Stored items:
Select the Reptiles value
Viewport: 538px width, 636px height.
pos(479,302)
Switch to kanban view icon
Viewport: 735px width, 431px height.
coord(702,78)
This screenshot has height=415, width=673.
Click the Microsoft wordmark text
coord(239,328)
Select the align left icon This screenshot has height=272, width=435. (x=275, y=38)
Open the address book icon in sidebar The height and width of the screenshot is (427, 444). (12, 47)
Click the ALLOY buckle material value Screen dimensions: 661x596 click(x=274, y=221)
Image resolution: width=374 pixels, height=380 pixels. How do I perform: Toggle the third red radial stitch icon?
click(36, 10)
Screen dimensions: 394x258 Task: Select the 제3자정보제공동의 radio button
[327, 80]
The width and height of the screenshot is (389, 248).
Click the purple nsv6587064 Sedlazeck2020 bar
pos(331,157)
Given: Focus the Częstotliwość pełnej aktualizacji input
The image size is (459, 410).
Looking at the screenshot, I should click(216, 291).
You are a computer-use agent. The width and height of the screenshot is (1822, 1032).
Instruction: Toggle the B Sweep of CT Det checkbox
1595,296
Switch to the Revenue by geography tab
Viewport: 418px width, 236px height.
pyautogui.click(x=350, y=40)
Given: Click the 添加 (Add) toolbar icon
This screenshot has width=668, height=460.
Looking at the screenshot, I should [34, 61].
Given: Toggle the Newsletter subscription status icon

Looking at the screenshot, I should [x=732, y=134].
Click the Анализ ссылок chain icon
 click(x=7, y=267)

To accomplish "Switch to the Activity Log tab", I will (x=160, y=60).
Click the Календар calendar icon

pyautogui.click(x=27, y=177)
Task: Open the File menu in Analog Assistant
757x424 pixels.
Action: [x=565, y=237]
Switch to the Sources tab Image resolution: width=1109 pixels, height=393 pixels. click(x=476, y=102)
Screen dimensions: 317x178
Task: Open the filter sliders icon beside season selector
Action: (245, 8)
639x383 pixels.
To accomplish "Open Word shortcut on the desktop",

> What is expected:
Which lines in the data hold the string "accomplish"? Copy each of them.

> Result:
To accomplish "Switch to the Activity Log tab", I will (x=160, y=60).
To accomplish "Open Word shortcut on the desktop",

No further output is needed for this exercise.